From combined dispatches
DAKAR, Senegal — Authorities in Europe and Africa yesterday drew up a joint plan to fight illegal migration that will combine tougher prevention measures with more aid to persuade young Africans to stay in their homelands.
Harrowing images of parched, exhausted young Africans washing ashore in boats on Spain’s Canary Islands by the thousands this year have given added urgency to moves to improve international cooperation to combat clandestine emigration.
Hundreds are thought to die in the perilous sea voyages of more than 600 miles organized from Mauritania and Senegal by traffickers who run a lucrative business carrying would-be migrants seeking a better life in Europe.
Starting a two-day meeting in the Senegalese capital, senior officials from more than 50 countries of Europe and Africa worked yesterday on a joint action plan that foresees an integrated multinational strategy on migration.
The plan — originally drafted by Morocco, Spain and France, three countries in the front line of the immigration problem — is expected to be adopted by European and African ministers at a summit on migration July 10 and 11 in the Moroccan capital, Rabat.
“This is a political initiative of the highest importance that aims to combine both managing migrant flows and managing development,” said Alvaro Iranzo, a senior Spanish Foreign Ministry official.
On Europe’s southern flank facing Africa, Spain is the first target of thousands of penniless sub-Saharan Africans seeking entry to Europe, and Madrid has begun a diplomatic offensive in West Africa to try to stanch the flow.
But while coastal patrols and surveillance can cut illegal departures, European and African experts agree that such short-term measures will be useless unless the unemployment, poverty and conflict that prompt migration from Africa are tackled.
“If we don’t go to the root causes, there’s not going to be a solution,” Moroccan delegation chief Youssef Amrani said.
Delegates said the novelty of the joint European-African migration initiative was that destination, origin and transit countries were coming together to seek solutions.
“This affects us all.
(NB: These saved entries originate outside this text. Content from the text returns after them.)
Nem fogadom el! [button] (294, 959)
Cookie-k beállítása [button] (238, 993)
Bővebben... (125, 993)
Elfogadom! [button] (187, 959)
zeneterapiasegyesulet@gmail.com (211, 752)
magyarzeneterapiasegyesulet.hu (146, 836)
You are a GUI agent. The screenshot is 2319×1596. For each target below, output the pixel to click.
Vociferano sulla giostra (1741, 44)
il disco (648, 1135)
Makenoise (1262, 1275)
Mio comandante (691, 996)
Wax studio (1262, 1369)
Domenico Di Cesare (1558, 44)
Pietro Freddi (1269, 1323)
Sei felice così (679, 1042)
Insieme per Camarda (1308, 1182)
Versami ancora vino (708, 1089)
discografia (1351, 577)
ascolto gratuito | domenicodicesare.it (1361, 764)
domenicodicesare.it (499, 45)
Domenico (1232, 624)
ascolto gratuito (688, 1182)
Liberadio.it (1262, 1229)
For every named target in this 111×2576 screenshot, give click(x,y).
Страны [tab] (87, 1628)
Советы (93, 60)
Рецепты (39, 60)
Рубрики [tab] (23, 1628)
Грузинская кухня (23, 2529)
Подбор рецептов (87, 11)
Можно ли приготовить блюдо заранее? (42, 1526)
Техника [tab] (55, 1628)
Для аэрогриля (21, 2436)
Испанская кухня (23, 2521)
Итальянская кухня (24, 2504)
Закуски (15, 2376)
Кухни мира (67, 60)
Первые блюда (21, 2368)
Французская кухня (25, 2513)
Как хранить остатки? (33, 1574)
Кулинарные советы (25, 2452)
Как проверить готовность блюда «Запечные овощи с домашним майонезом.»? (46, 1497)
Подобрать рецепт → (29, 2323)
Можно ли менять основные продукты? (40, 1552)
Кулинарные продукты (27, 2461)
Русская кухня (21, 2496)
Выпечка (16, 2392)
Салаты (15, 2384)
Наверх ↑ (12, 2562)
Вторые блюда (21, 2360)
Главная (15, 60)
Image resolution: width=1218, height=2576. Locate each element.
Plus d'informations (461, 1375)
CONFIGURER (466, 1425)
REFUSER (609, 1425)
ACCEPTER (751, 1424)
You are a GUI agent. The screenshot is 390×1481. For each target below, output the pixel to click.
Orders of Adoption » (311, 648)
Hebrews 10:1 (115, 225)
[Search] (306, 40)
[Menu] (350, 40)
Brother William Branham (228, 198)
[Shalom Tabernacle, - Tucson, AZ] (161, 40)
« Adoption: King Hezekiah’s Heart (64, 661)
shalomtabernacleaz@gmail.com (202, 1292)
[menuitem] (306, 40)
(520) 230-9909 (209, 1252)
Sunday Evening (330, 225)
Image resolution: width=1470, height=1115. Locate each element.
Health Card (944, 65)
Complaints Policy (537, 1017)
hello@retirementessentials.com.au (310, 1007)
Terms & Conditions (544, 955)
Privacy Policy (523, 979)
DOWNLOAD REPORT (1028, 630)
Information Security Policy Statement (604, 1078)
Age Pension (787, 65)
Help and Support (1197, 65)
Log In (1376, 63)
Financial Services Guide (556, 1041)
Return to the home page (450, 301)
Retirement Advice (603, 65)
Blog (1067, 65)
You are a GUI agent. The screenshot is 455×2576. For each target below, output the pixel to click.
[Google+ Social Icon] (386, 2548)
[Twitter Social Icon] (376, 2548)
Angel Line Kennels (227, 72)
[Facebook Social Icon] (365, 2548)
We need a global response,” Mr. Amrani said.
Although a consensus exists for joint action, delegates said they expected discussions on how to find a balance between improved controls to halt illegal migration and long-term measures to help poor countries whose young people were leaving.
The draft plan calls for aid and trade with Africa to attack the root causes of migration and help keep young Africans in their own countries.
But it also proposes stronger police and security cooperation on land, sea and air to crack down on migrant-smuggling networks, which Senegal Interior Minister Ousmane Ngom condemned as “modern-day slavers.”